Browser Automation Hijacking
T11 · Agentic & Orchestrator Exploitation →Browser-using agents (Claude Computer Use, OpenAI computer-use agents, Perplexity Comet, autonomous web pilots) operate by reading a rendered page — DOM text, accessibility tree, or screenshots — and emitting actions (click, type, navigate, run JS) against it. The trust boundary they violate is fundamental: untrusted web content is fed into the same context window that holds the user's task, so any instruction-shaped text on a page becomes a candidate command. The agent has no architectural way to distinguish "content the page is showing me" from "instructions I should obey," which is the classic indirect-prompt-injection gap (CometJacking weaponizes this with a single URL).
- Log every navigation, click, type, and eval/JS-injection action with the originating instruction source (user vs. page-derived)

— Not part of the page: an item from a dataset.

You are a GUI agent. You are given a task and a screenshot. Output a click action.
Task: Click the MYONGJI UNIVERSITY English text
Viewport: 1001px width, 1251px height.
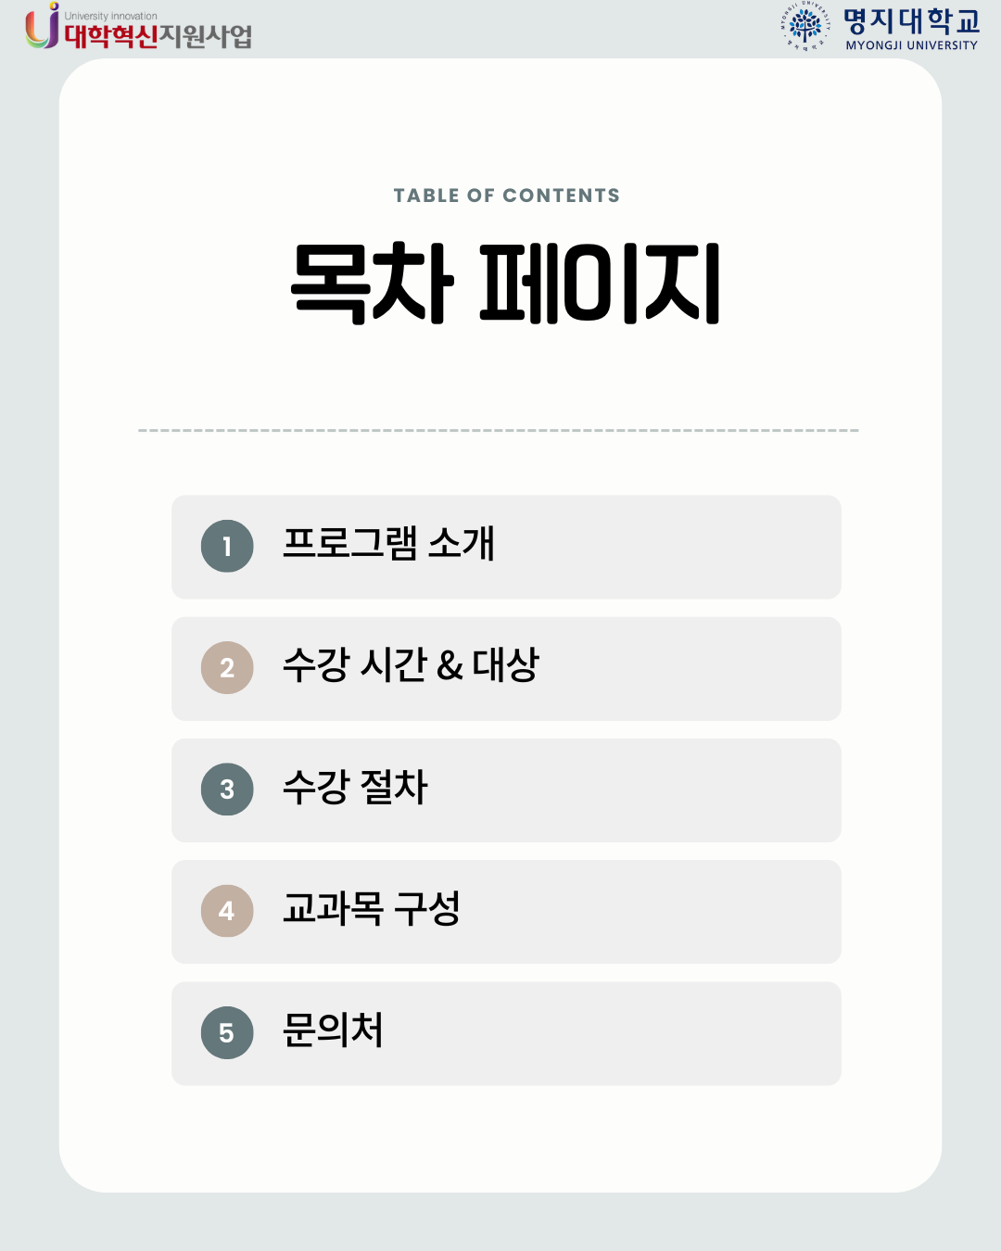click(911, 45)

- Flag navigations to newly-seen or low-reputation domains immediately preceding sensitive actions
- Alert on document.cookie, localStorage, and devtools console access from an automated session
- Require human-in-the-loop confirmation for money movement, downloads, extension installs, and credential submission
Typically entered via T1 (prompt injection) or T9 image-based injection on a rendered page, then pivots into T11-AT-008 (credential harvesting) once cookies/tokens are read, T11-AT-011 (data exfiltration) for screenshot/clipboard egress, and T11-AT-016 (tool-induced SSRF) when the same navigation primitive is pointed at file:// or 169.254.169.254. Drive-by download (T11-AP-001E) bridges to T11-AT-009 persistence on the host.